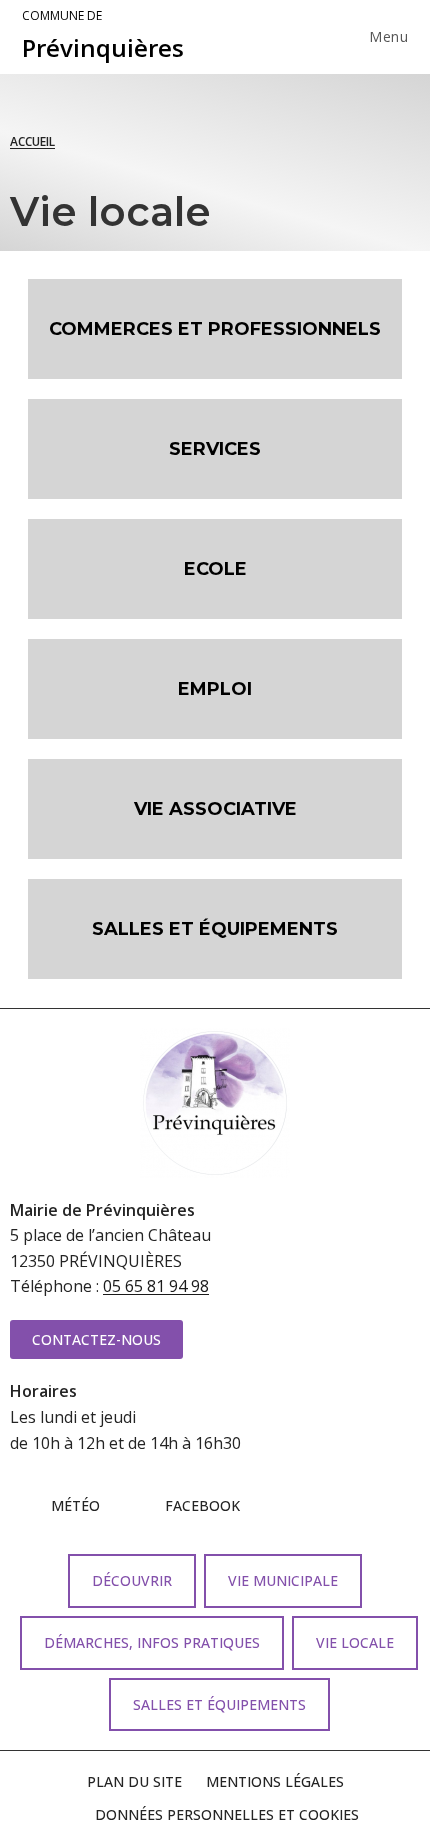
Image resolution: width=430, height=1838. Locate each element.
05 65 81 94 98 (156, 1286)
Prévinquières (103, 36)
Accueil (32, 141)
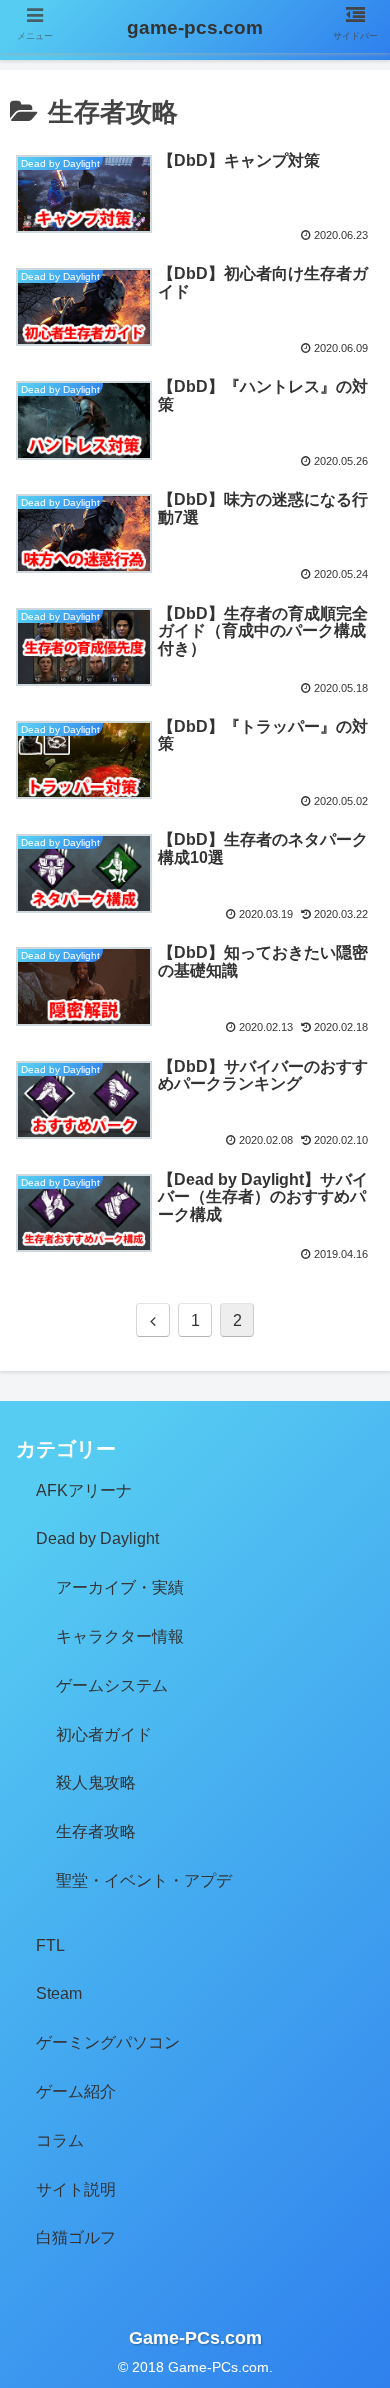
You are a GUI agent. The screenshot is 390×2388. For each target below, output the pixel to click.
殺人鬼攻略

==================================================

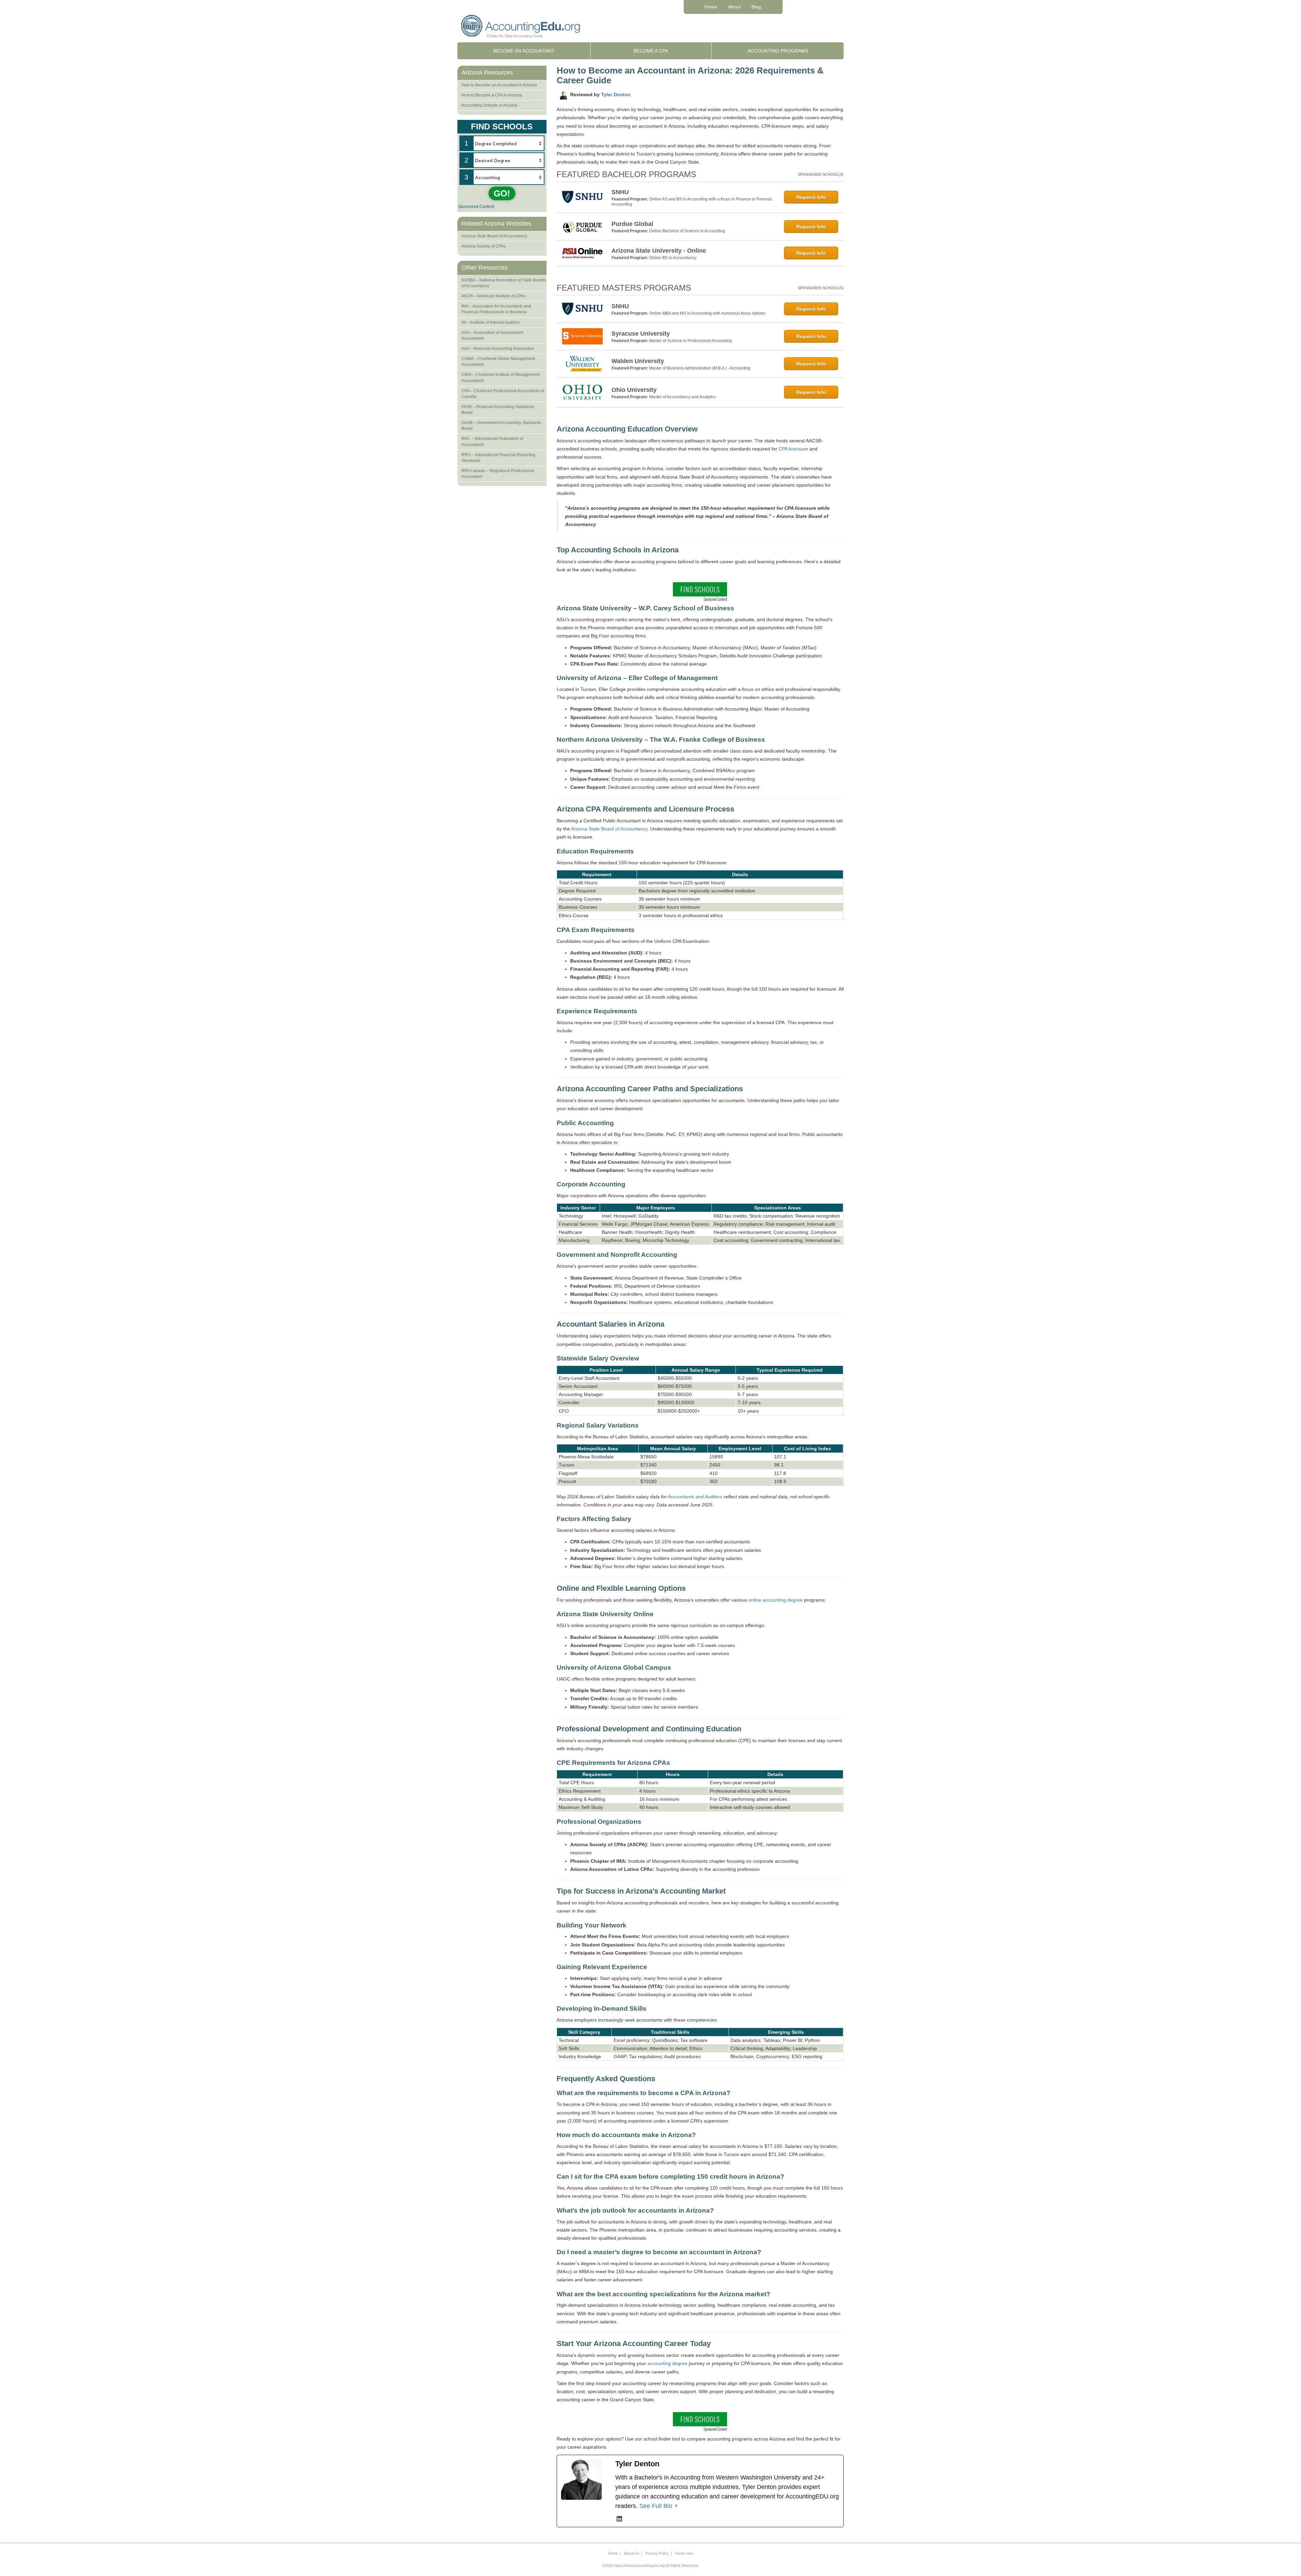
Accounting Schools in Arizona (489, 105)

==================================================

Pull out every line of the records that includes the string "each".

Image resolution: width=430, height=1838. Locate each element.
You are a GUI agent. The screenshot is 390×2388. For each target below, output the pixel to click.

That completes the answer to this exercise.